Life…

As graduation draws near,  I can’t help but think back to… my whole life. So many different memories come and go, and I have basically narrowed it down to one thought: the best four years of my life are about to be over. Even with all the studying and stress and emotional problems, college really has been the best time of my life. Sure, I quite possibly could have an even better time in the next four years of my life, but let’s be real… Probably not.

And now, I have one week left. One week left to spend with friends who have made life so great, even as we scramble to finish up the last college finals. So many things I want to do, so many people I want to see, so many others with whom I wish I had spent more time. Reconnecting with old friends.

And, as always, wishing I could go back and do it all over again. But such is life… By the time I feel like I know exactly how to live the best life, I’ll be on my deathbed.

Having an unexpectedly deep conversation with a friend at such an odd time of the day just sparked my brain… Now I can’t sleep…

Humans

“We’re fickle, stupid beings with poor memories and a great gift for self-destruction.”

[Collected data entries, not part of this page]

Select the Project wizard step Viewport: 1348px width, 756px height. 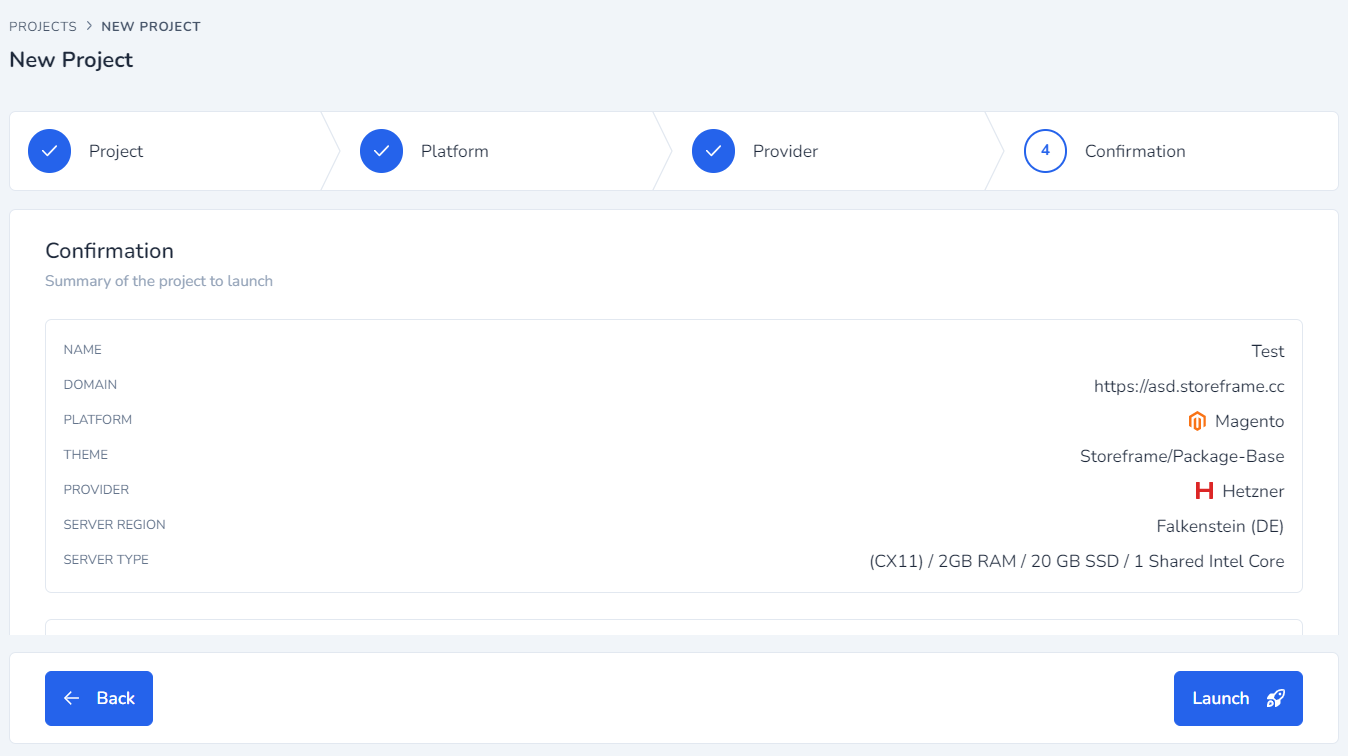(x=115, y=150)
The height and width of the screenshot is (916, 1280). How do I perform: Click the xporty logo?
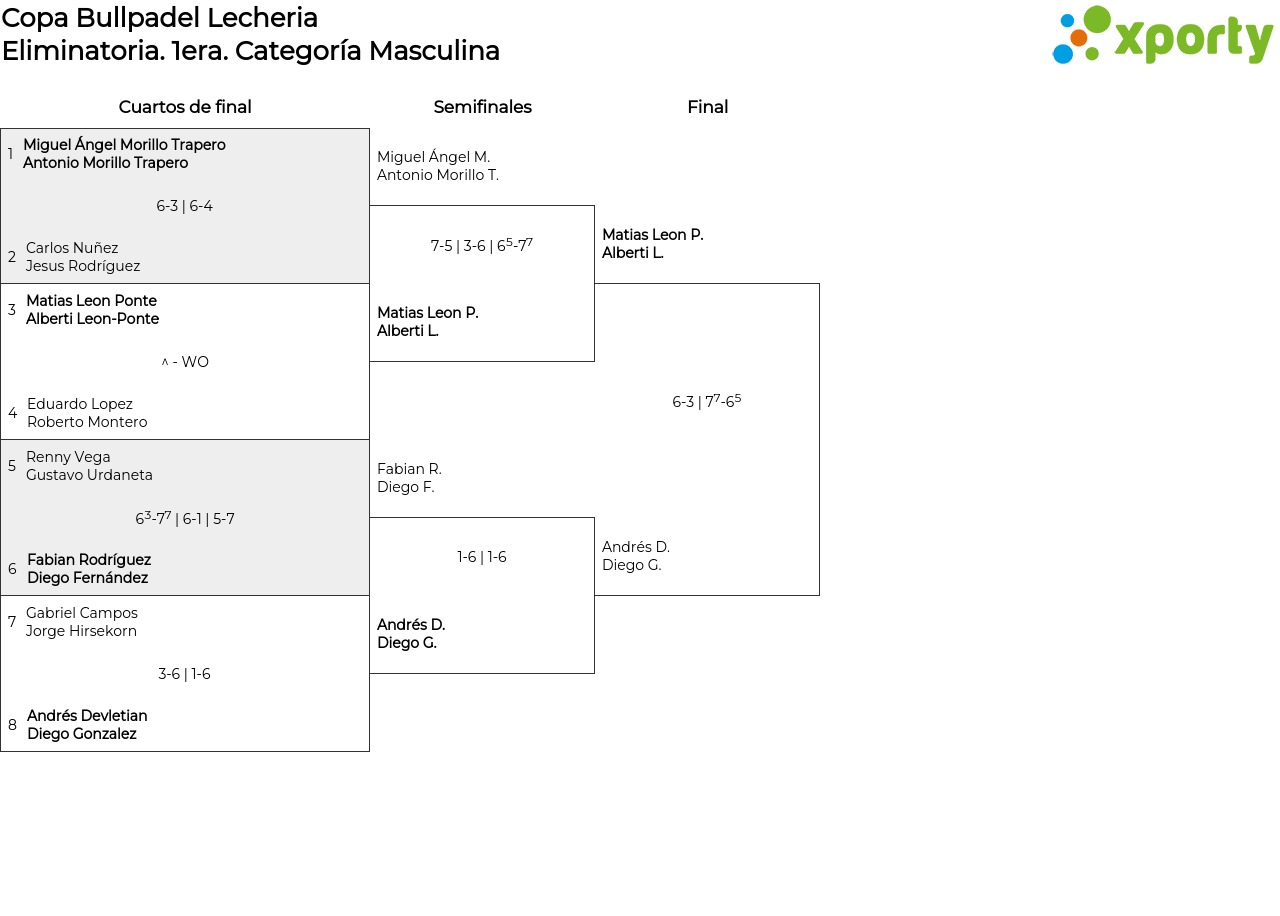click(x=1162, y=36)
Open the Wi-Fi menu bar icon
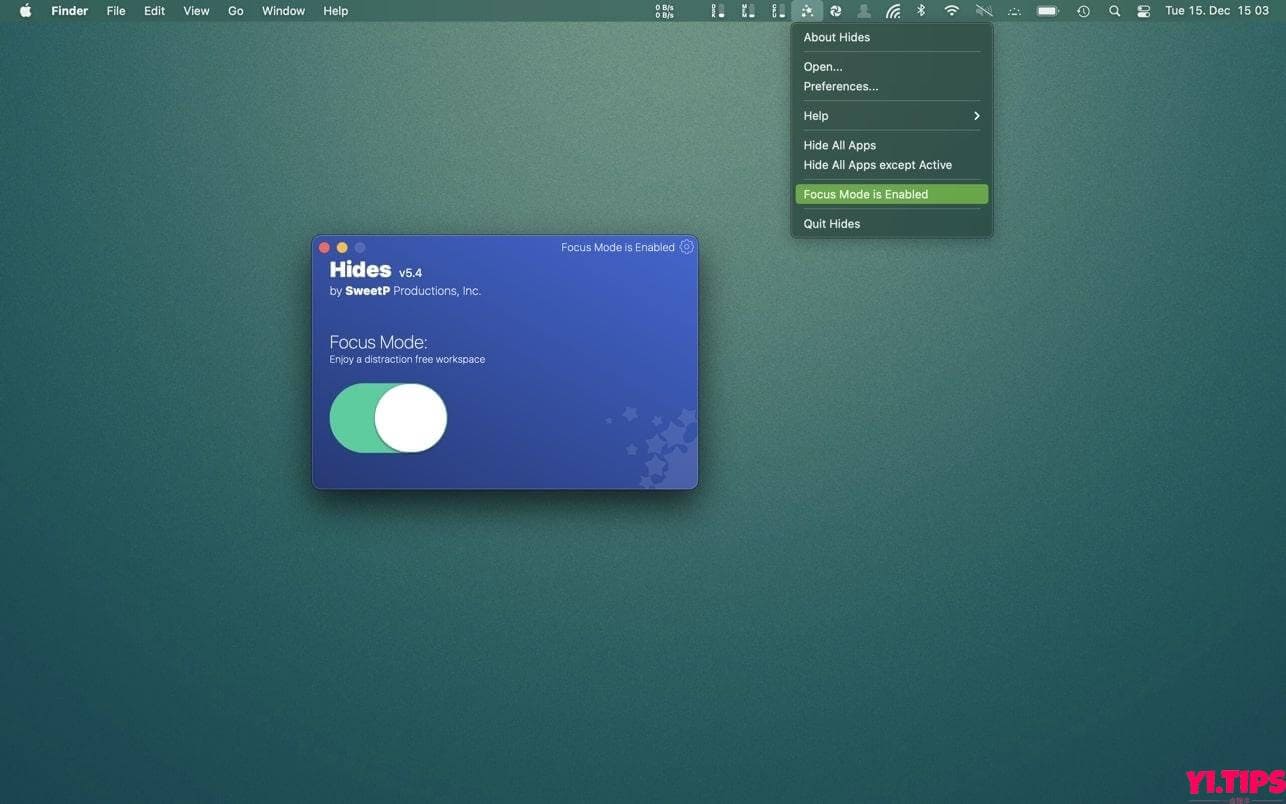Image resolution: width=1286 pixels, height=804 pixels. (x=951, y=11)
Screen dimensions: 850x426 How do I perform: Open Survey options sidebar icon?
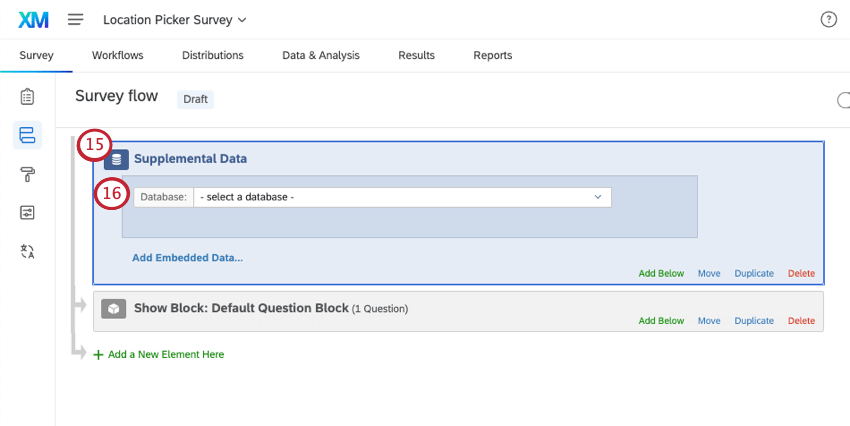(x=27, y=212)

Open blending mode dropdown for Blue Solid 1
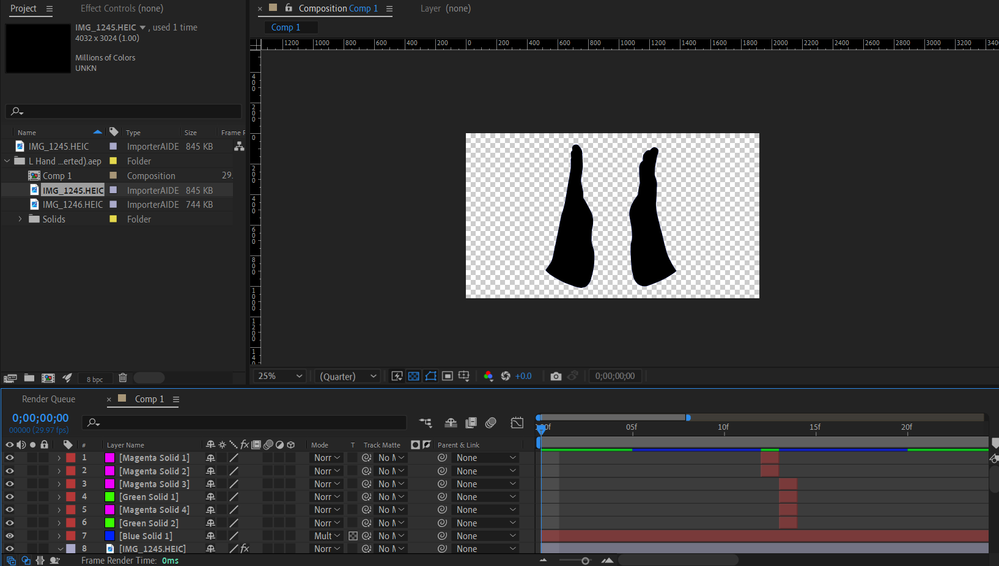tap(326, 536)
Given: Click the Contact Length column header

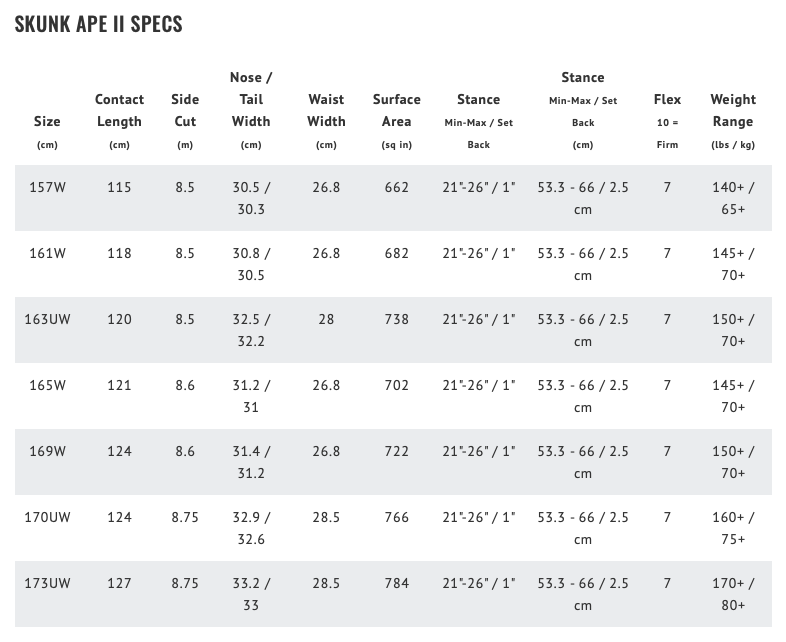Looking at the screenshot, I should [119, 110].
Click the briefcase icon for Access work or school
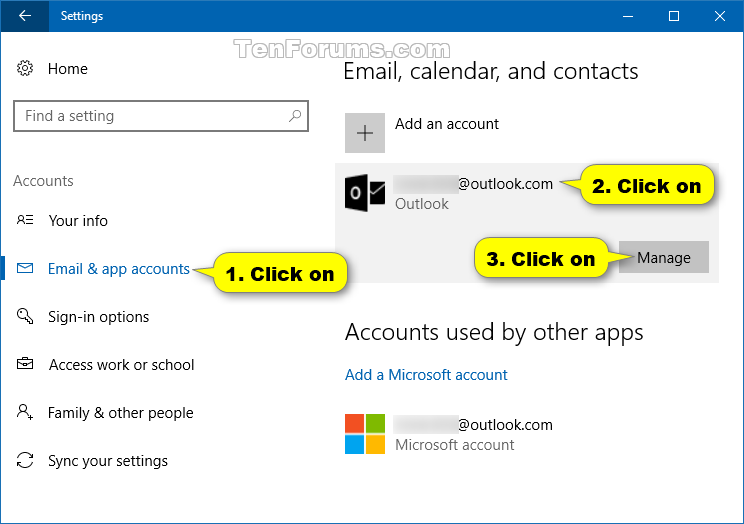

-Suzanne Collins, from Mockingjay

Despite the countless grammar mistakes and the simple language, The Hunger Games Trilogy has left room for much thought. Reading these books have taken me back to those middle school years, when I could afford to spend ample amounts of time reading for the pure pleasure of reading. Like the young adult novels that seemed so trivial and thin on content on the surface but full of hidden wisdom, this trilogy directs my thoughts in a deep and pensive direction tonight.

It’s been a long time since a book has moved me to tears and consumed my thoughts and imagination… Only three months left to enjoy such simple pleasures.